- The Washington Times - Monday, January 15, 2001

Senior officials of any moribund administration tend to do two things, both predictable. They spread their resumes far and wide and they pump out regulations with abandon. While we are not particularly interested in their job hunting, we should be deeply concerned about the long-term implications of their last-minute efforts to flood us with new regulations.
Mr. Clinton's last-minute regulatory zeal is unparalleled 16,000 printed pages of final and proposed regulations and notices in the six weeks preceding Christmas.
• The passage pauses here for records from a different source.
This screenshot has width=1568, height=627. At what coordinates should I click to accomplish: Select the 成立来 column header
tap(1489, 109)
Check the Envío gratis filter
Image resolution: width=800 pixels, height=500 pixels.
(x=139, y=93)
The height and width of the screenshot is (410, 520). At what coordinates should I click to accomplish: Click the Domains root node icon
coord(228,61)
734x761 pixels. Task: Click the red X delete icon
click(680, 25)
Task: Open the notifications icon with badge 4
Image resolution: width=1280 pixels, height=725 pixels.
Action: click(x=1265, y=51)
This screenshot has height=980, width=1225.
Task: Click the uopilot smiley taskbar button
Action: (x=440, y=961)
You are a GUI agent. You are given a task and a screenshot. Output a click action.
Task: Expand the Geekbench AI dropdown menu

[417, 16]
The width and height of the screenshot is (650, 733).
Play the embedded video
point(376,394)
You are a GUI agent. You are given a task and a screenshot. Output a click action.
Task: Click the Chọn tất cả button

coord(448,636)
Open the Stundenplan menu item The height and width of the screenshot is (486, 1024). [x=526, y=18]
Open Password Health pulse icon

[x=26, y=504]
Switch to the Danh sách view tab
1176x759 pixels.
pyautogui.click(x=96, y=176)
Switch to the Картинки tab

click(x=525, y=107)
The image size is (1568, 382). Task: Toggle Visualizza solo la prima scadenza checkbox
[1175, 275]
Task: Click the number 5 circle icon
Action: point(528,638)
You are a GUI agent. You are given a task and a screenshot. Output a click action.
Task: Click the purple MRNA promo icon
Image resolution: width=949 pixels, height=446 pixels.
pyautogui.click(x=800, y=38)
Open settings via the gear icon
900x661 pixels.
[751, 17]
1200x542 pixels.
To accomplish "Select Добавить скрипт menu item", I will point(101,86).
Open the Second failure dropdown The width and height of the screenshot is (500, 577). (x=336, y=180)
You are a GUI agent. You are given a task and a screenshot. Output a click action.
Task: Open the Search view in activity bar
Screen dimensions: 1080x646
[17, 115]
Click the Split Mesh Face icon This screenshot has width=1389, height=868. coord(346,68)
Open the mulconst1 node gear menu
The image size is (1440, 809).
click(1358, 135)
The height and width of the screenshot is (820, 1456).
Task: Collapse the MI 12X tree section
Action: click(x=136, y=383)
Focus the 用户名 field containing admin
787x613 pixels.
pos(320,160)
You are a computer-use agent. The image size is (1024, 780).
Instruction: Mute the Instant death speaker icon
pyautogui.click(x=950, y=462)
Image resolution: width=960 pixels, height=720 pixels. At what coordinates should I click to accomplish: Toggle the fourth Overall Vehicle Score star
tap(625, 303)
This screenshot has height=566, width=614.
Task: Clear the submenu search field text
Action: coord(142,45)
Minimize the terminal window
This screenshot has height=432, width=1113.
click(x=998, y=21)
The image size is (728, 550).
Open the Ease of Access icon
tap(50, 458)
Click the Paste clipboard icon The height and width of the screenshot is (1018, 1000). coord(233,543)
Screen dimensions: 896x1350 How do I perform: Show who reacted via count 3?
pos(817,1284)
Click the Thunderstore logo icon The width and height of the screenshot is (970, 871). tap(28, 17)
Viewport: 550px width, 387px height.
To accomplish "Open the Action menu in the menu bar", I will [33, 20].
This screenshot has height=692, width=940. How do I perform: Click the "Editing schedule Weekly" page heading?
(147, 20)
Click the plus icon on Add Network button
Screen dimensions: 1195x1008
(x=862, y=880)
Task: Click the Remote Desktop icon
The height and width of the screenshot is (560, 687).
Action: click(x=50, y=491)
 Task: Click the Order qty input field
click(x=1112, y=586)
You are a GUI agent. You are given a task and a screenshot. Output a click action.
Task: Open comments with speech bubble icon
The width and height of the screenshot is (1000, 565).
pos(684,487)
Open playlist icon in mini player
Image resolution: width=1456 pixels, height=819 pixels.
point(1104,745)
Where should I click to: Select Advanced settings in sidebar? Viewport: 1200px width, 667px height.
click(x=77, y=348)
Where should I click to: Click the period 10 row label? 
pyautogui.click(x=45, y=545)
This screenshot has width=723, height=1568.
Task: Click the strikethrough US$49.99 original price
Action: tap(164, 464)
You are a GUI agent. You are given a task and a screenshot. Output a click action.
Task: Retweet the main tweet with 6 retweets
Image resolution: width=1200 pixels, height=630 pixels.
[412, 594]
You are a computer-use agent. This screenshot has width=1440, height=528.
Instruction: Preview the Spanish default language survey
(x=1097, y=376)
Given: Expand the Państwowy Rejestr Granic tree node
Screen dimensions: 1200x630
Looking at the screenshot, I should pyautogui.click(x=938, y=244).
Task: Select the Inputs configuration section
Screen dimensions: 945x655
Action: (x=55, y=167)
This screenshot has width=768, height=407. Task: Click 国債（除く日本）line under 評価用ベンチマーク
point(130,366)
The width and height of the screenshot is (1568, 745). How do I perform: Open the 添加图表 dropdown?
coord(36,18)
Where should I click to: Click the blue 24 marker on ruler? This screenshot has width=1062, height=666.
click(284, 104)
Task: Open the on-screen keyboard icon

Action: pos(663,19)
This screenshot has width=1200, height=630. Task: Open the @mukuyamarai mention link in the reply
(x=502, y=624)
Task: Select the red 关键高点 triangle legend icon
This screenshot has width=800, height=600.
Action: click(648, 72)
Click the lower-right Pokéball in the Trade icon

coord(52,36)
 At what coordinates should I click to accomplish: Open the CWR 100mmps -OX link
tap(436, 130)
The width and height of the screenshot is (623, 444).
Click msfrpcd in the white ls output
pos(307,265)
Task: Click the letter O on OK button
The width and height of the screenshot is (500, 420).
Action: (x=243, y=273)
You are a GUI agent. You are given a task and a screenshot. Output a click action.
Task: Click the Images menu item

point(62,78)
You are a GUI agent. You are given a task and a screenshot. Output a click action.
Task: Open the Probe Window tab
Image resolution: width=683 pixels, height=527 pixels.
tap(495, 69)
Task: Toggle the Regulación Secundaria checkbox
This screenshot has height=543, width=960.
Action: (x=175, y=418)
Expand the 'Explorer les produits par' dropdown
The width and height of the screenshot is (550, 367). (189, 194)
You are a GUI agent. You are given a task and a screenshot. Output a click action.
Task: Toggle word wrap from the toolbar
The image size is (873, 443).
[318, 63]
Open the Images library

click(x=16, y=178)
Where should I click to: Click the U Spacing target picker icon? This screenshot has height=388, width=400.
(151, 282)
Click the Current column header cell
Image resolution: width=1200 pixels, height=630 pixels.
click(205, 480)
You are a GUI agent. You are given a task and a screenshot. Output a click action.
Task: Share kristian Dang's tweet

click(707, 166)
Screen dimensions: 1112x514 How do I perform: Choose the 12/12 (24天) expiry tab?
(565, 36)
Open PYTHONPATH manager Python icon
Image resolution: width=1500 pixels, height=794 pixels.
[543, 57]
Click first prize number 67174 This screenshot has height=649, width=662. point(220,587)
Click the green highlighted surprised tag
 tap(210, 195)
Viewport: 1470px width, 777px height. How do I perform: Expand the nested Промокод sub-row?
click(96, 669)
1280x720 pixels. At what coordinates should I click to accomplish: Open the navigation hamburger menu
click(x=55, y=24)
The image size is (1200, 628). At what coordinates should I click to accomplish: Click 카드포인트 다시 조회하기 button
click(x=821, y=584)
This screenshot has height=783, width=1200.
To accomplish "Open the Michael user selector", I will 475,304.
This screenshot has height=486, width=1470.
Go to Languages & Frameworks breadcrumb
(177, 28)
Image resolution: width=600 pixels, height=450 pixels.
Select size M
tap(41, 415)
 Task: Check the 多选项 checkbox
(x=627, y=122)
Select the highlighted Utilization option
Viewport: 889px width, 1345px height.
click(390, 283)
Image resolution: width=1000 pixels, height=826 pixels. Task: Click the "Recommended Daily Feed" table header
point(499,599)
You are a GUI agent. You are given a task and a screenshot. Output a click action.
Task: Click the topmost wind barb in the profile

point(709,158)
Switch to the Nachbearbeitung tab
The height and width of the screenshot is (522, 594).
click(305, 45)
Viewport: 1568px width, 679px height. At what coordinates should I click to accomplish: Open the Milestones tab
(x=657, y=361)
He's on the verge of eclipsing Jimmy Carter's 20-year-old record and entering the Guinness Book of World Regulations.
In the past few weeks, his administration has issued a 1,550-page patient-privacy regulation that could adversely affect quality of health care, as well as a half-dozen significant environmental regulations, some of which will increase consumer prices and jeopardize jobs.
The ability of a newly issued regulation to withstand rescission by the new administration is a function of timing and process some legacy rules can be delayed, others can be modified but few can be overtly and instantly rescinded. The Administrative Procedure Act (APA) prescribes how rules are to be issued or rescinded. In most cases, an agency cannot issue or rescind a rule unless it first publishes its proposal in the Federal Register for public comment.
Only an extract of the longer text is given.